L’entusiasta slogan della sinistra vincente a Genova e Ravenna tramonta in due giorni sulla piazza per Gaza.
Che già sono almeno tre piazze. Come resta soffice il guanciale di Meloni

“Uniti si vince, Giorgia Meloni deve preoccuparsi”, gongolava Elly Schlein due giorni fa. È successo che il famigerato Campo largo, l’alleanza onnicomprensiva di tutti i partiti che sono all’opposizione del governo, ha vinto le elezioni comunali a Genova e a Ravenna. Per una dozzina di ore Silvia Salis, la papessa straniera convinta a guidare il centrosinistra verso il sol dell’avvenire, è diventata una sorta di novella Romano Prodi, la coalizione che l’ha sostenuta tra i carrugi il modellino di un nuovo Ulivo da esibire nei talk serali.
Passano ventiquattr’ore, e Meloni può tornare a dormire sonni tranquilli. Giuseppe Conte compulsa i sondaggi, si accorge che la patina della vittoria genovese è appena sufficiente a mascherare il magrissimo bottino di voti delle sue liste, che non raggiungono la doppia cifra quasi da nessuna parte, ad eccezione di pochi casi nei quali i pentastellati correvano da soli. E quindi uniti si vincerà, forse, “ma non a tutti i costi”.

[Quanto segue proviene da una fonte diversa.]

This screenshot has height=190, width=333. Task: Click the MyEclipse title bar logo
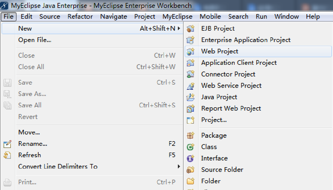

Dunque lunedì “uniti si vince”, martedì però forse anche no. E poi si arriva a mercoledì. Perché mercoledì il sol dell’avvenire è già tramontato. Elly Schlein, Giuseppe Conte, Nicola Fratoianni e Angelo Bonelli annunciano una grande manifestazione per fermare la guerra a Gaza. Appuntamento a Roma il 7 giugno, a piazza San Giovanni. Carlo Calenda e Matteo Renzi non è che siano così convinti di partecipare. Si parlerà di genocidio in piazza? Si potranno portare le bandiere di Israele? Non si sa, i quattro promotori non chiariscono. Così i due si sentono: facciamo un’altra piazza insieme, ma a Milano, e il giorno prima, il 6 giugno. Grande idea. Aderiscono anche +Europa e il partito Liberaldemocratico di Luigi Marattin. Non è che sia la pace tra Peres e Arafat, ma che il Terzo Polo rinasca per un giorno da queste parti è quasi una notizia.
Insomma, chi invoca la pacificazione nella Striscia non riesce a trovare nemmeno un’intesa per condividere una piazza insieme. Due popoli e due piazze, quindi. Anzi no. Perché di piazze in realtà ce ne sono tre. Due settimane dopo, il 21 giugno, Arci, Sbilanciamoci, Rete Italiana Pace e Disarmo, Fondazione Perugia Assisi, Greenpeace Italia, Attac e Transform Italia, si sono convocati a Roma per una “grande manifestazione (aridaje) contro il riarmo e il genocidio”. Certo, nessuna delle sigle promotrici è quella dei partiti che dovrebbero vincere uniti, ma quando chi vi aderisce va alle urne, a naso, vota da quelle parti. Il pesto che ha condito i sogni del “uniti si vince” si è già ossidato.